* Document extract
----
Tuesday, August 12, 2008

Experience means comfort


UPDATE!:

Courtesy of BOCOG, we have scored tickets to a track and field event on Saturday. Please revel at my photos! :-) I get to go to the Bird's Nest! YIPPEE!




I have been in China a long time. I’m starting to feel as if I have lived my whole life here. Not because I fit in particularly well, it’s more because forced comfort has a way of becoming real. Maybe life should really only be measured in months not years and decades. I hardly feel the same now as I did before and for that my life is now changed. The luxuries of a common language and heritage seem to be from a different life now. Walking across stage at graduation, seeing Dave in concert and sitting at a bar in Chicago have all faded as part of a mirage of somebody else’s life.

Despite the still unfamiliar food and undesirable smell, I have grown comfortable here. Enough so that my mind no longer wanders as much to the people at home watching the games so much as it does to those participating in them. In many ways going home seems like an end to everything, and that is more than scary. At least here, in my unknown and unpredictable environment, I have a purpose. I’m “Molly, Olympic flash-quote reporter,” and my skills are needed, even wanted. It’s ironic that I have a more solidified identity in China than I do back home, and that makes comfort for the time easier.

The Olympics began and the world spilled over into Beijing. The influx of Westerners has downgraded us from mini-celebrities to… commodities. Our private viewing of Beijing has ended as the world’s flags flank all sides of the streets and experience what we have known for months. When we see a fellow foreigner stalking his map, circling a street like a vulture, it’s as if we are sharing a private joke with ourselves; I feel as if I can relate more to the Chinese than the Westerners at times, and it was my alone time with them that allows such a response.

Of course, the Chinese and the Americans are not alike. We all know that. At times I feel as if we are timid animals, slowly observing each other, curious enough to stare, but never to interact. Like children parallel playing, we know we are alike in some ways, but much too different in others to ever forge true friendship. At work we segregate ourselves. It’s not out of malice or disgust, but more out of general boundaries. We are the children in a china (excuse the pun) shop, told to look but not touch. We are forever observing and absorbing but rarely interacting. It’s just how it is.
----
* Work item A
For each statement below, say whether it agrees with the blog post from Beijing. Answer yes or no and quote the words of the blog post that decide it.
(i) The writer has tickets to a track and field event on Saturday.
(ii) The writer says the food in China no longer feels unfamiliar.
(iii) At work, the Americans and the Chinese mix freely.
* Work item B
In the blog post from Beijing, what title does the writer give for their own role there?
* Work item C
Resume the blog post from Beijing after its final sentence, keeping the writer's voice.

* Raw data
----
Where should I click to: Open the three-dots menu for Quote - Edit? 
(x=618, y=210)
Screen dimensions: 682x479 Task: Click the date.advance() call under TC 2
----
* Written reply A
(i) Yes: "we have scored tickets to a track and field event on Saturday"
(ii) No: "Despite the still unfamiliar food and undesirable smell"
(iii) No: "At work we segregate ourselves."

* Written reply B
"Molly, Olympic flash-quote reporter."

* Written reply C
I’m sorry that my only report in days is a vague, dramatic description of my mental stability. I have spent the last four days in the clutch of Archery, and have three to go. It has become oddly therapeutic, and for once I feel like I’m (sometimes) doing it right. My round, freckled face has become familiar to many of the Archers and most of the time they are happy to oblige my pestering request for answers. I have seen several cry and other’s redden at the loss of medals. I participated in a medal press conference and chilled when the athletes held up their Gold, Silver and Bronze medals merely feet away.

I’m all too happy to be here, all too happy to see athletes and know that they are real people. To see them cry, laugh, breathe and ache as we do. And even when I’m running to them with my ONS bib and fanny pack draped across my back, praying that I catch their last sentence, facial expression, or best of all, their attention, I don’t envy them. I was more excited when a reporter from BBC tapped my colleague and me on the shoulder after we had secured an interview with Alison Williamson, a Bronze medalist in 2004, to secure a simultaneous interview. I was even more excited when the reporter’s questions turned up little from the athlete, and I pulled her aside for a second interview and better quotes. And my heart fluttered once again when my blatant stubbornness and attitude was the only reason I, and about 20 other reporters, received comments from a well-known archer (it’s a good story ask me about when I come home). For me this is stardom. While I miss the calm days when it was just the Chinese and us, I enjoy the atmosphere of the Olympics and the camaraderie that truly seems to infiltrate cultural barriers.